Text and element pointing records

==============================

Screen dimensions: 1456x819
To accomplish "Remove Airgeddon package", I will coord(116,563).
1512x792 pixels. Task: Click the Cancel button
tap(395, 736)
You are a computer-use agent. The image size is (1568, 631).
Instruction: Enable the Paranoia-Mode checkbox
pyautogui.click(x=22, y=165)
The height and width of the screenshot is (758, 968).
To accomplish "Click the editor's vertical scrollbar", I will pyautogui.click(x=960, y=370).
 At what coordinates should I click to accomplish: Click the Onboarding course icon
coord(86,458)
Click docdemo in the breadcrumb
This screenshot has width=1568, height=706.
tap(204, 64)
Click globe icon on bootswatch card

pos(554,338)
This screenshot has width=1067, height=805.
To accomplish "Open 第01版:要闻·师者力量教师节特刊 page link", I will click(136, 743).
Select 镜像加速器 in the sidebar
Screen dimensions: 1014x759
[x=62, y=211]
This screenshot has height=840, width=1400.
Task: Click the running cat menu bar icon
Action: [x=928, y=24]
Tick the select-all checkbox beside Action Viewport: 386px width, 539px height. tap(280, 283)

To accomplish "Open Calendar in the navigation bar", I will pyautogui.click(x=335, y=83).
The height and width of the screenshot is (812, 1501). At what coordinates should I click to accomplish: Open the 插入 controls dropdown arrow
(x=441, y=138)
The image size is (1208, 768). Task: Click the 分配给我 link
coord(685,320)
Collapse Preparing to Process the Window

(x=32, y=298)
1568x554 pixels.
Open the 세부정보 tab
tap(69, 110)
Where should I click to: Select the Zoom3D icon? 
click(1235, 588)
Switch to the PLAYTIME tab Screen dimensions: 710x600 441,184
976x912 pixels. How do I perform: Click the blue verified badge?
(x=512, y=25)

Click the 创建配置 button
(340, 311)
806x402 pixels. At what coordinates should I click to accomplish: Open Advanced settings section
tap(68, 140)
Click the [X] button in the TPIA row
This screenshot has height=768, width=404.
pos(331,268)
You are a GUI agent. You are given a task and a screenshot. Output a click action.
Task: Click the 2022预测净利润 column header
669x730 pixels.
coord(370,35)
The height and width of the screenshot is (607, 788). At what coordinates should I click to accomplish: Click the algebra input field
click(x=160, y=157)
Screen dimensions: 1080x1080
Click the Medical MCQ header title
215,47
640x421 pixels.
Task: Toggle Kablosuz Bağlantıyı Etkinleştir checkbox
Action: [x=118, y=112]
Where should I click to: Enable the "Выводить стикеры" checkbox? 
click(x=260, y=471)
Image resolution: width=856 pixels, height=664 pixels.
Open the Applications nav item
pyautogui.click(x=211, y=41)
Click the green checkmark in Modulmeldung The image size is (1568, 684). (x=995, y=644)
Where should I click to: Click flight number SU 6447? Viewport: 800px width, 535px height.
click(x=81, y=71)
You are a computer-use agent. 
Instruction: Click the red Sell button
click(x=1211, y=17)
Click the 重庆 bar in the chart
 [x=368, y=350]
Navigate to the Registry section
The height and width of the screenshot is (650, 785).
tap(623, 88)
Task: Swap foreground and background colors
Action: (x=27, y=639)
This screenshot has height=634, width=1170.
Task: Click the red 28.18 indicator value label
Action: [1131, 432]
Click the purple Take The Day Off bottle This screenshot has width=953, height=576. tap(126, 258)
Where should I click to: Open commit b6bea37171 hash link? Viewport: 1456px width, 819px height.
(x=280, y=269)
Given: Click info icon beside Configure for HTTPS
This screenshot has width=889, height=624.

==============================

* [What is needed]
Tally the lines of the material above that contain the word "Where". Give only the number.

* [Written solution]
4